This was an astonishing, even awe-inspiring place, and Meg could only pity the fact that Harry took little interest in such matters. He’d always preferred gaudy Hollywood films to TV documentaries, as if manmade spectacles could ever match up to those decreed by the natural world. For some unfathomable reason, her husband liked horror movies, especially those involving hideous creatures. In Meg’s opinion, however, few could challenge the kind of marine life often filmed for fascinating shows. She’d observed giant squid and other tentacled monstrosities, prowling waters with alien sentience. Some crackled with life, as if their bodies were infused with electricity. There was certainly something distasteful about such slimy beings, many of which could achieve the size of human-serving transport.

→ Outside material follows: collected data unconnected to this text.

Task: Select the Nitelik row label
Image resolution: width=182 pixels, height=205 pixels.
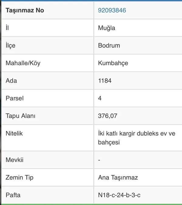Action: pyautogui.click(x=14, y=133)
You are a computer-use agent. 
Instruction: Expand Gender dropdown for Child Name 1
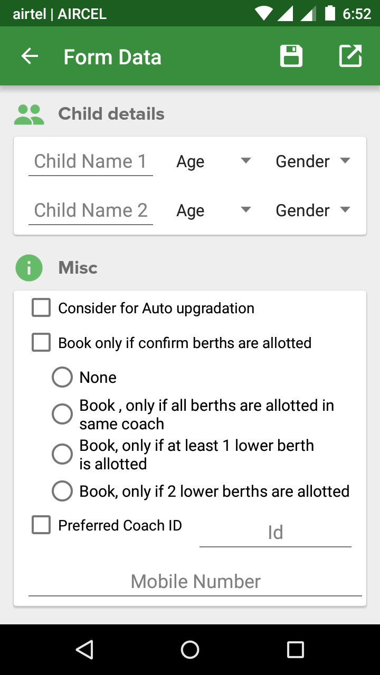312,161
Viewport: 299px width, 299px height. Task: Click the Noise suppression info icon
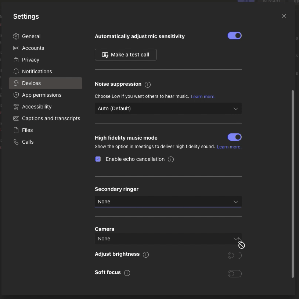[x=148, y=85]
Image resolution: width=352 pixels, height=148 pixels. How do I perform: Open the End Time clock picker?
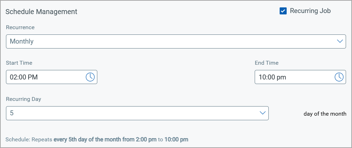pos(339,77)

Meg believed the scent of the sea, crashing unseen against the cliff to her right, had brought these thoughts to her attention, and so she switched her gaze back to the mainland, where less unpleasant wildlife lurked.

In front of her was a pond, in which frogs and newts croaked. She saw at least one of each amphibian lurking in mud along the banking. Meg’s guidebook claimed that in summer, dragonflies could be spotted here, and she made a mental note to look out for them the following year, giving her something to look forward to. Elsewhere in the disused quarry was more wood- and grassland, occupied by butterflies, birds and small mammals. Tits and warblers flitted from tree to tree, while a stoat searched for prey amid variegated fronds. Meg thought she spotted a goldfinch seeking greater open spaces, but couldn’t be certain she’d seen an oystercatcher pecking the ground nearby; they’d more likely be found beneath the cliff, cracking open mussel shells or dislodging limpets from rocks.

At that moment, she heard a frantic rustle of something moving in the undergrowth. If this was too loud to belong to anything as small as a rabbit or hare, she could reassure herself that deer had occasionally been sighted in this area. At any rate, she switched her gaze elsewhere, at a sky presently occupied by freewheeling herring gulls. The way they fled as if in sudden fright could also be explained by the guidebook: the cliff tops, where sandstone lay, was an ideal roosting place for kestrels, a mighty bird of prey that provided the gulls with imperious competition for mice, voles and insects.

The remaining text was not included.